La culture à la peine - L'édito d'Eric Libiot
Vive la holding de l’audiovisuel ! Il ne faut pas le crier trop fort mais on en est là… On aurait aimé des débats enflammés, des prises de position intelligentes, des arguments de haute volée, des engouements poétiques, des avis colorés, des enthousiasmes emballants… Et peut-être aurait-on finalement applaudi Rachida Dati après sa flamboyante allocution à l’Assemblée nationale, salué Rima Abdul-Malak pour sa tribune brillamment écrite ou congratulé les députés venus dans les travées avec une banderole ventant les mérites du service public de l’audio-visuel. Au lieu de ça, qui auraient pu redonner un peu d’éclat à la politique, les machettes et le bazooka sont de sortie.
Lundi 10 juin, Sébastien Chenu, porte-parole du Rassemblement National, déclarait au micro d’Apolline de Malherbe, sur RMC et BFMTV, qu’arrivé au pouvoir le gouvernement RN “privatiserait l’audiovisuel public”, notamment Radio France et France Télévisions. Radical. Expédié. Et paf - si l’on peut dire. Cette proposition est inscrite dans le programme présidentiel 2022 de Marine Le Pen : c’est la mesure 6, sur 22, qui, dans un même élan, et dans une même phrase, “renationalise les autoroutes” et “privatise l’audiovisuel” sans qu’on mesure bien le rapport entre l’un et l’autre. C’est tout pour la culture, la télé ou le cinéma.

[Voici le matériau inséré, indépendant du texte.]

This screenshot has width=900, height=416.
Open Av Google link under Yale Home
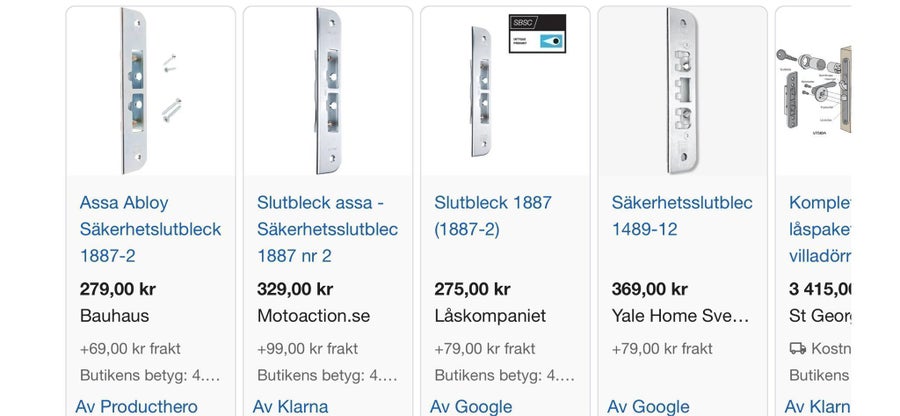[649, 407]
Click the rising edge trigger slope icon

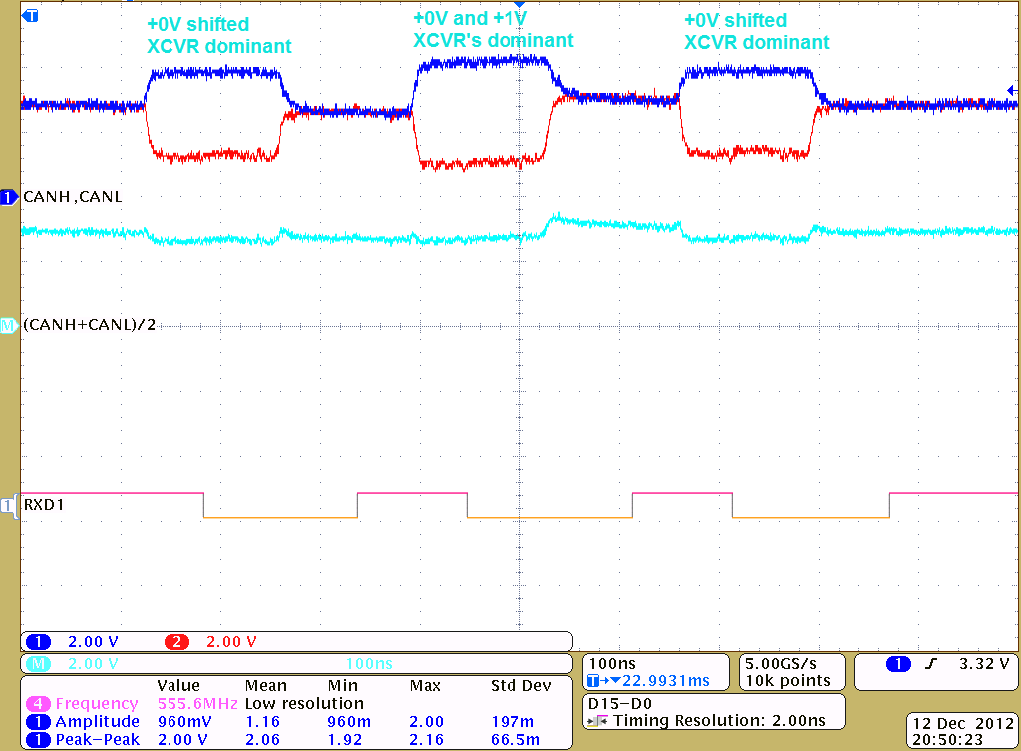pyautogui.click(x=929, y=663)
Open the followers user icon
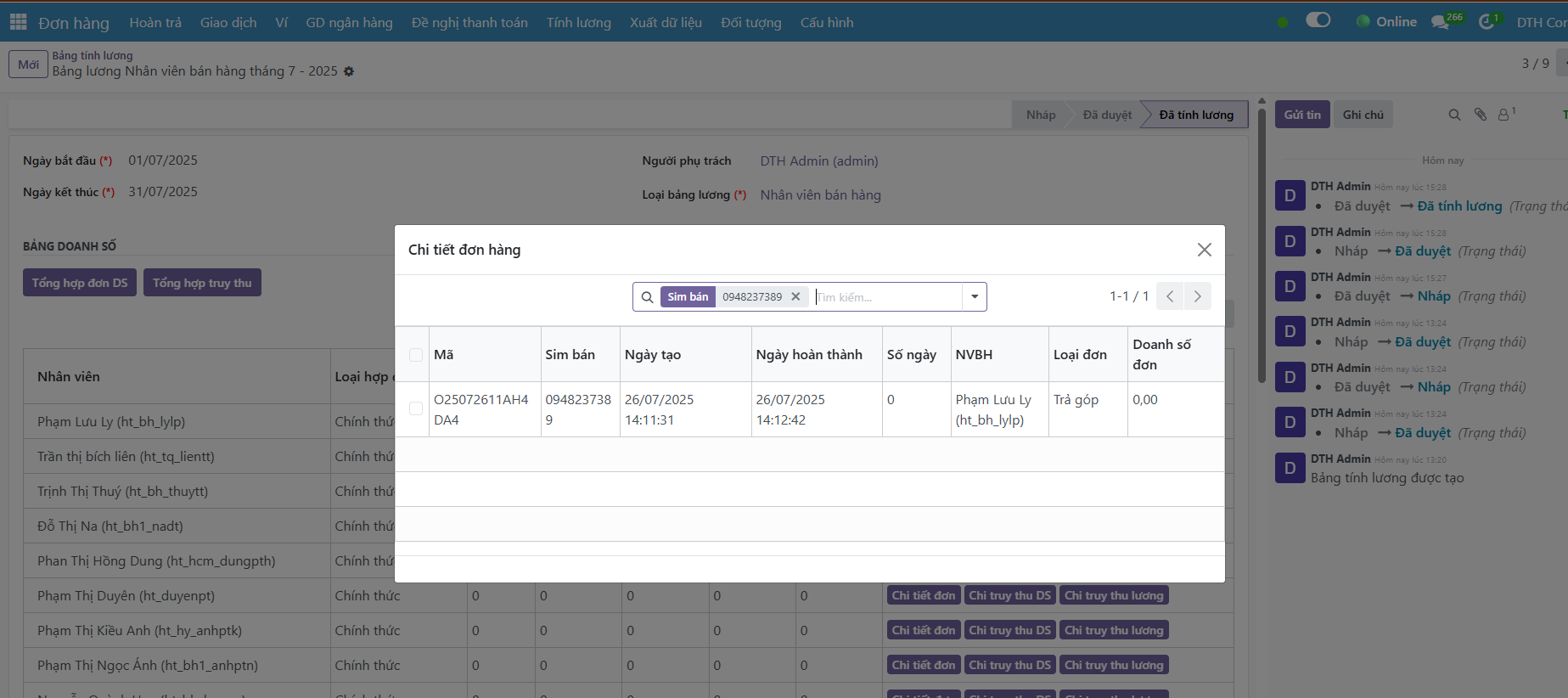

Dans le programme du RN, il est surtout question de restaurer les châteaux et pas du tout le Napoléon d'Abel Gance
Pour plus de détails, il vaut mieux aller lire les « livrets thématiques » du RN, au nombre de dix-sept, qui, cette fois, explorent tous les sujets en long en large et de travers : l’école, la santé, les jeunes, le numérique, la protection des animaux… et donc la culture. Beau programme assurément dont cette proposition consistant à “atteindre 80% de produits agricoles français dans les cantines”. C’est notre cinéma qui va être content d’être à ce point honoré ; 80 % de films français dans les salles, ce n’est pas rien… Autre proposition : « Faciliter le stockage de l’eau »; très bien aussi pour étancher sa soif pendant une projection. J’ai commencé à m’essuyer les lunettes lorsque j’ai lu « Pas d’interdiction de produits phytosanitaires existant sans alternatives efficaces » quand je pensais qu‘il s’agissait de réglementer la confiserie dans les salles.
J’ai donc tout repris à zéro, chiffre que je n’avais pas vraiment dépassé à vrai dire, et je me suis rendu compte que ce “livret thématique” était consacré à l’agriculture. C’est ballot de ma part. En fait, il n’y a rien sur la culture sauf un livret sur le “patrimoine„ où il est surtout question des restaurer les châteaux et pas du tout le Napoléon d’Abel Gance. Rien sur les droits d’auteur, l’exception culturelle, les engagements de l’Etat, le CNC, l’aide aux cinéma du monde (et puis quoi encore), le soutien à la création…
Le Rien National ne rassemble pas grand chose finalement. Quant à toutes les propositions de lois déposées sur le bureau de l’Assemblée, elle sont aujourd’hui à la poubelle. Si les nouveaux députés souhaitent les remettre en débats, il faut tout recommencer du début. Autant dire que la holding de l’audiovisuel est mal partie. Voire totalement enterrée. C’est dommage. Pour sortir du cauchemar, j’en aurais bien rêvé.